Nunes ameaça processar governo por contrato da enel
A diretoria da Agência Nacional de Energia Elétrica (Aneel) aprovou, na terça-feira, os ...
A diretoria da Agência Nacional de Energia Elétrica (Aneel) aprovou, na terça-feira, os termos da renovação dos contratos de concessão de 19 distribuidoras em todo o país, entre elas a Enel, em São Paulo. Diante da decisão, a prefeitura de São Paulo ameaça processar a Aneel e o governo federal se a renovação se concretizar, o que depende do Ministério de Minas e Energia.
O contrato com a Enel vence em junho de 2028. A Aneel aprovou novas regras para fazer a renovação antecipada dos contratos que vencem entre 2028 e 2031 por mais 30 anos a partir da data do fim da concessão atual, com mudanças nas cláusulas.
Uma das alterações é a previsão de que o descumprimento de metas de prestação de serviço pode reduzir a distribuição de dividendos, além de prever sanções em caso de insatisfação dos consumidores com o serviço. As empresas terão de ouvir os consumidores para desenvolver o Plano de Ação da Distribuidora anualmente.
Outra novidade será a instituição da meta de eficiência de resiliência climática, ou seja, a previsão de um tempo máximo para que as concessionárias retomem a luz após eventos climáticos extremos.
Hoje, há pouca regulamentação sobre as ações que as empresas devem tomar após a rede ser afetada por chuvas, quedas de árvores e ventania. A renovação ainda vai passar a considerar outro índice para correção das tarifas: o IGP-M será substituído pelo IPCA.
A decisão da Aneel desagradou ao prefeito Ricardo Nunes (MDB), que desde 2023 trava uma guerra de narrativas e na Justiça contra a Enel por conta dos sucessivos apagões na cidade de São Paulo. Em mais de uma ocasião, bairros inteiros chegaram a ficar até uma semana sem luz.
Em nota, a gestão municipal se manifestou contra a renovação e adiantou que vai acionar a Justiça caso se concretize. O aval da agência é só um primeiro passo, mas quem aprova a renovação ou não é o Ministério de Minas e Energia.

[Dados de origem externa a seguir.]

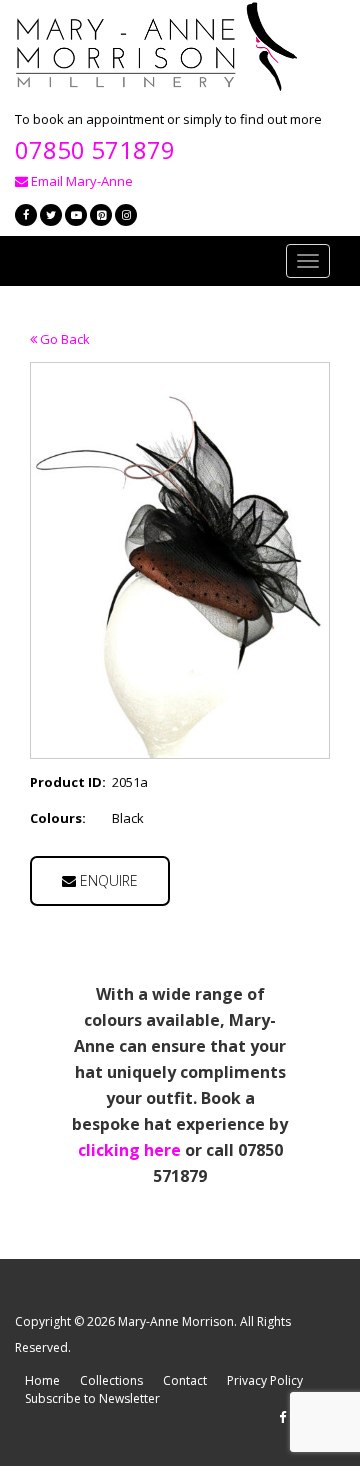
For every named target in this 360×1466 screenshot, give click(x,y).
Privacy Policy (265, 1380)
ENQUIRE (107, 880)
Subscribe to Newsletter (92, 1398)
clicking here (129, 1150)
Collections (111, 1380)
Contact (185, 1380)
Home (42, 1380)
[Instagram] (126, 215)
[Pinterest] (101, 215)
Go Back (63, 339)
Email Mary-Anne (80, 181)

Os próximos passos são a publicação do termo aditivo da concessão, com prazo de 30 dias para que as concessionárias formalizem o pedido de antecipação da renovação. Depois, a agência encaminha parecer ao ministério, que formaliza contratos.
"Não vamos admitir que novas regras e termos contratuais sejam usados como subterfúgios para autorizar e renovar a continuidade dessa concessionária na cidade de São Paulo", disse a gestão Nunes, citando que a a Procuradoria-Geral do Município estuda medidas judiciais contra Aneel e União em caso de renovação de contrato.